*Text:*
The best thing you can do if you support reproductive rights is to force people to realize that abortion is common, and the most common abortion is a five-to-15-minute procedure elected early in the first trimester by someone who doesn't want to be pregnant or have a child."
Implicit, however, is a moral judgement on another level, in which Davis's abortions are judged from a position of victimhood. It is the direct inverse of the "moral hierarchy." Indeed, the culture of "victimhood" or "victim mentality" has plagued feminism for some time, because it pits women against women in terms of who has suffered more.
This is precisely the point that Irin Carmon makes in an article over at Salon about the "legitimate rape" controversy: "[W]hen progressives cede the moral center to the rape exception, they are implicitly buying into the idea that some reasons to have abortions are more justified than others — and that we should be interrogating these reasons at all."
This not the first time women have attempted to tackle this issue, of course. There are some of women who have worked to normalize abortions of all kinds. Emily Letts went so far as to film her procedure, in an effort to prove that abortions aren't scary. "I just want to share my story, to show women that there is such a thing as a positive abortion story," she notes in the video.
It's imperative that women recognize that both the current political climate and the law have basically turned us against one another. We are denigrating women who have had certain "morally approved" abortions, and outright ignoring those who haven't. The right to choose means the right to choose for all.

*Available data:*
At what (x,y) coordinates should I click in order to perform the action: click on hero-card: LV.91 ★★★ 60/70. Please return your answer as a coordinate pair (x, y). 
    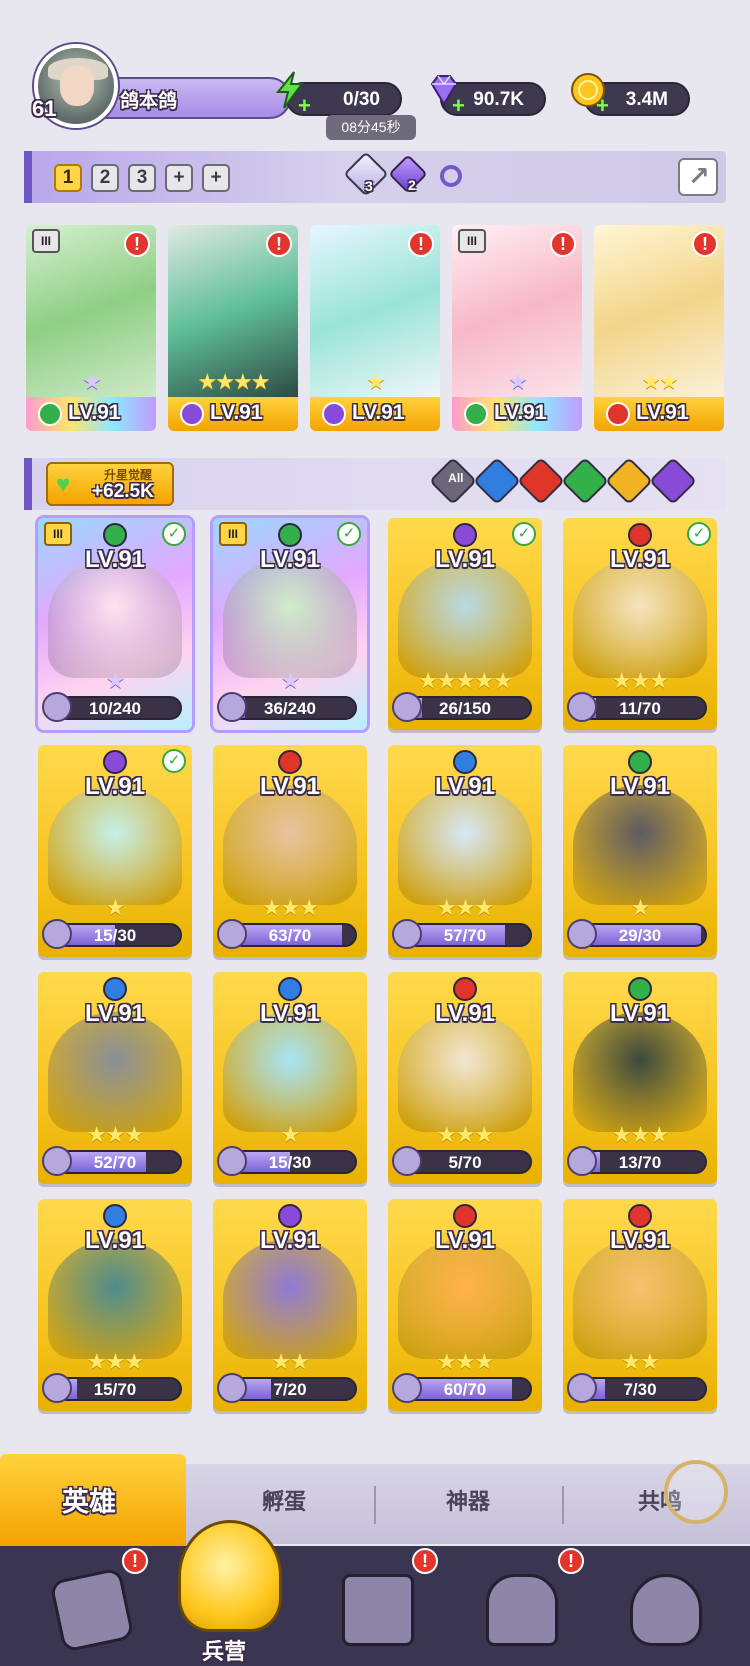
    Looking at the image, I should click on (465, 1305).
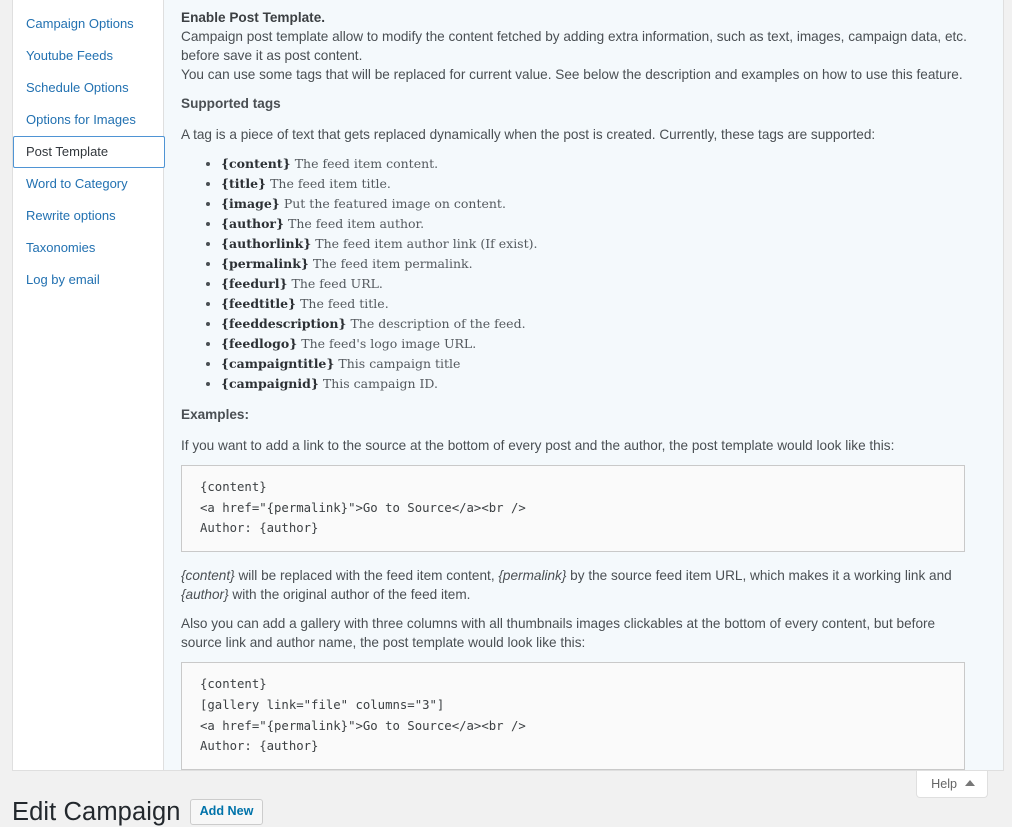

*Request 1:*
Answer these questions from the text on abortion rights:
(a) How long does the most common abortion procedure take?
(b) Which controversy is Irin Carmon's article in Salon about?
(c) What did Emily Letts film?
*Request 2:*
Do these statements agree with the text on abortion rights? Answer yes or no for each, quoting the words that decide it.
(a) The culture of victimhood has troubled feminism because it sets women against one another.
(b) Emily Letts filmed her procedure to show that abortions are frightening.
(c) Irin Carmon's article appeared in Salon.
*Request 3:*
In one to three sentences, explain what the text on abortion rights, quoting Irin Carmon, sees as the problem when progressives cede the moral center to the rape exception.

*Written answer 1:*
(a) Five to 15 minutes.
(b) The "legitimate rape" controversy.
(c) Her abortion procedure.

*Written answer 2:*
(a) Yes: "has plagued feminism for some time, because it pits women against women in terms of who has suffered more."
(b) No: "in an effort to prove that abortions aren't scary."
(c) Yes: "an article over at Salon."

*Written answer 3:*
When progressives cede the moral center to the rape exception, they implicitly accept that some reasons for having an abortion are more justified than others. They also accept that those reasons should be interrogated at all.